*Provided data:*
========================================
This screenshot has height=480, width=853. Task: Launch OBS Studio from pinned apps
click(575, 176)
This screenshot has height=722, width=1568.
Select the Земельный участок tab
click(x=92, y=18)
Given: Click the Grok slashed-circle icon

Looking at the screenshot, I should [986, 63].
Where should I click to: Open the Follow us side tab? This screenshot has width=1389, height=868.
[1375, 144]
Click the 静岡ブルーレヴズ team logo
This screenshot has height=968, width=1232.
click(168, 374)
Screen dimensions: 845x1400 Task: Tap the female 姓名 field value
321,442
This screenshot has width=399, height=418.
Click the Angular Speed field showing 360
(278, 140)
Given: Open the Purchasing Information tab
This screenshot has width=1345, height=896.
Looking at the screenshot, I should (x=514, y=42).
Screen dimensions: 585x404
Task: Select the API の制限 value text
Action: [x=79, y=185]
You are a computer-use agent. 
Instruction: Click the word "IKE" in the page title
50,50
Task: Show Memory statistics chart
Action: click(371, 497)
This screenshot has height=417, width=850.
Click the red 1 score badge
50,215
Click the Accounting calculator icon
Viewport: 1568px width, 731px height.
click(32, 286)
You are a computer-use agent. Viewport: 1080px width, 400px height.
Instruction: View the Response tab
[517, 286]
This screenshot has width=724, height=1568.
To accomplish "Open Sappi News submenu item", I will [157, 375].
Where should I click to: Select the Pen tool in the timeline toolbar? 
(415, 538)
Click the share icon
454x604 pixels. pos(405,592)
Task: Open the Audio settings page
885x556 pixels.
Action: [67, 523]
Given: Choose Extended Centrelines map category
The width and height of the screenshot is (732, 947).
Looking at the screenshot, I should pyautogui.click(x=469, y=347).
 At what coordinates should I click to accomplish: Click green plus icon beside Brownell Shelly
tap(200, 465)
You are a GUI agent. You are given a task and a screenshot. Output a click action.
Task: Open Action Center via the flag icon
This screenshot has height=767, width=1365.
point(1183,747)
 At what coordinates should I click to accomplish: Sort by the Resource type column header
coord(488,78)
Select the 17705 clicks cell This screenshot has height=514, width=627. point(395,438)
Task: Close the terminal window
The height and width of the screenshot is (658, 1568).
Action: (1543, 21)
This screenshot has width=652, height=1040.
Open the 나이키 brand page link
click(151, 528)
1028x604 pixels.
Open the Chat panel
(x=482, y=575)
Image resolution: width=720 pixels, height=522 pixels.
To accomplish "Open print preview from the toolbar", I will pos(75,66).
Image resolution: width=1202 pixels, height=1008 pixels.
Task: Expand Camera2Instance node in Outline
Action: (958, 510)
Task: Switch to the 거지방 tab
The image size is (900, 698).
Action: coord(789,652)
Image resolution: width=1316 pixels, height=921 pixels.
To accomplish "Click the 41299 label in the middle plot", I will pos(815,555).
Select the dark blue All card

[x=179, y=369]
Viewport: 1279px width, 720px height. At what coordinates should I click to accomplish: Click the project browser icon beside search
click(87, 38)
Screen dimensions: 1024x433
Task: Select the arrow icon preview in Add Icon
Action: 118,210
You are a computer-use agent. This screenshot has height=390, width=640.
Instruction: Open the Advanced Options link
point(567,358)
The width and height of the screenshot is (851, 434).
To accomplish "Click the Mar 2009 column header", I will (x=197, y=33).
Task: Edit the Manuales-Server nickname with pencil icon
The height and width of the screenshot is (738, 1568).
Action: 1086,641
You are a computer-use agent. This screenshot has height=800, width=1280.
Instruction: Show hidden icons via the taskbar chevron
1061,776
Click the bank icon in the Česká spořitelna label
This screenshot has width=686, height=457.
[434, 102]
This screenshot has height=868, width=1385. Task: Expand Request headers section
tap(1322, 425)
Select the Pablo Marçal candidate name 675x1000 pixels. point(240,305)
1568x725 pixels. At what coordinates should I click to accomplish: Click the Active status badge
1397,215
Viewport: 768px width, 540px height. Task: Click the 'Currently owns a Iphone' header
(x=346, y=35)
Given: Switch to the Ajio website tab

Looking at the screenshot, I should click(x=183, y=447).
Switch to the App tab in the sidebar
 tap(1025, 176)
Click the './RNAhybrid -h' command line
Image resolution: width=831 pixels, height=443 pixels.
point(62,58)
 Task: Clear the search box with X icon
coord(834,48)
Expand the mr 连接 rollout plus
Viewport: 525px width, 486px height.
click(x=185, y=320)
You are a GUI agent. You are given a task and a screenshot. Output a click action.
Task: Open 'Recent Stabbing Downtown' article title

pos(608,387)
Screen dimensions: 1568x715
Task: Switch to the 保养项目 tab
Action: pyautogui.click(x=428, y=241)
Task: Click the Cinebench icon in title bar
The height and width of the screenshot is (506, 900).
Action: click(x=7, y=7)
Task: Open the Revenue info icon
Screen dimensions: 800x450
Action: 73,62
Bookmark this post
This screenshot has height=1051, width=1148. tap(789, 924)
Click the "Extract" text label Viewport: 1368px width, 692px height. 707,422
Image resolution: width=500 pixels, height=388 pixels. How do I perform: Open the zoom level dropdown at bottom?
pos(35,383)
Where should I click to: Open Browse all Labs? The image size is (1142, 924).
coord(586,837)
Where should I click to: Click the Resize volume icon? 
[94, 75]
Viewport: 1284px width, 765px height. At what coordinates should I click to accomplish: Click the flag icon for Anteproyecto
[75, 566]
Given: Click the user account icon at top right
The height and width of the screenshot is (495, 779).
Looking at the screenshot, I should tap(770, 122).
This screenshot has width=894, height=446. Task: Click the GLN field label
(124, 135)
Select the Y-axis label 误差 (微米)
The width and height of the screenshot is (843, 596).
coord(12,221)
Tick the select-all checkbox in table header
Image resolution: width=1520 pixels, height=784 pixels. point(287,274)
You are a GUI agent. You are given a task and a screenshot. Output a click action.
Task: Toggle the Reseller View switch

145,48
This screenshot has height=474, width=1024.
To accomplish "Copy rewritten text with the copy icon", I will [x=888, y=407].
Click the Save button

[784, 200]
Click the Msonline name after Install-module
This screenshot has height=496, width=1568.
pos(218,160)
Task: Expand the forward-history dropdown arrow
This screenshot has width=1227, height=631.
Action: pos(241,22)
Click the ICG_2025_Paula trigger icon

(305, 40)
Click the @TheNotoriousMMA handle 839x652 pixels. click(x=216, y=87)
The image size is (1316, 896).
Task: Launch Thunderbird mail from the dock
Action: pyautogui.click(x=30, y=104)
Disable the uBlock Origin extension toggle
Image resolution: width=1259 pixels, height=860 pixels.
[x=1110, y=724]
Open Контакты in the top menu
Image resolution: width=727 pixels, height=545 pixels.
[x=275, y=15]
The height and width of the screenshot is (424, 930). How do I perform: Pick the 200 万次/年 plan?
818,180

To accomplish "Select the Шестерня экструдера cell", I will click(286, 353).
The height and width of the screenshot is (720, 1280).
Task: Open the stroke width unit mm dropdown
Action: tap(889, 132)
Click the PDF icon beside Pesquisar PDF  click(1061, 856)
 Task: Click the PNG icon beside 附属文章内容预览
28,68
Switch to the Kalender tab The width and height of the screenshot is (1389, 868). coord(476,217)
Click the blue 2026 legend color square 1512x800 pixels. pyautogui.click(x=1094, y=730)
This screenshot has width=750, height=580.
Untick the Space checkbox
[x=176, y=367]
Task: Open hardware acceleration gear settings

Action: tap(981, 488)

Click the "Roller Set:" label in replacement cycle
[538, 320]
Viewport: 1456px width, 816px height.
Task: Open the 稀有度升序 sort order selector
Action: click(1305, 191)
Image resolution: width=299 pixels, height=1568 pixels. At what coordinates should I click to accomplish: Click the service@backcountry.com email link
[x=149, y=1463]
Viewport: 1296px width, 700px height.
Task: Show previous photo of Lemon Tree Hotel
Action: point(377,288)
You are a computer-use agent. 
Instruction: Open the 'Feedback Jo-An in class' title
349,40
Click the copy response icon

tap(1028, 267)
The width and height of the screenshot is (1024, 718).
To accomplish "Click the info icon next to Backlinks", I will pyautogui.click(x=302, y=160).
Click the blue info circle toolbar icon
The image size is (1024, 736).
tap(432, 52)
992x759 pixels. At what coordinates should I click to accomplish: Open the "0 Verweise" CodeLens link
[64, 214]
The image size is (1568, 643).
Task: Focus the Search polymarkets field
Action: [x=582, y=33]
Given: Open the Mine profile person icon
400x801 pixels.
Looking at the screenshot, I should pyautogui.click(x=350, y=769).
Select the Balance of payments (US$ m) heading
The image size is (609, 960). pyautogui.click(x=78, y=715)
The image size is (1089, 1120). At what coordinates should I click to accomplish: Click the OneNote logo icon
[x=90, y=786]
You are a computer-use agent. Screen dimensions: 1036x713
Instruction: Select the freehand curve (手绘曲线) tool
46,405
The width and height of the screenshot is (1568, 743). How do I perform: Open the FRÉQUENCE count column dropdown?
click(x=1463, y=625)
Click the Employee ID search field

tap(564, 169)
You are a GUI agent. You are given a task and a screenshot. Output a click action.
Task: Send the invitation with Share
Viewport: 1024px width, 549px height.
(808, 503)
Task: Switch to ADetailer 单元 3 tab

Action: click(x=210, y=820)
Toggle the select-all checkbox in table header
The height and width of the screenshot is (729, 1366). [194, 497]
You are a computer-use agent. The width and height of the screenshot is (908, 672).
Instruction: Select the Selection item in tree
========================================
*Activity:* Count the lines in the records above that contain "item", please, and give the number without any other words.

*Exercise response:* 2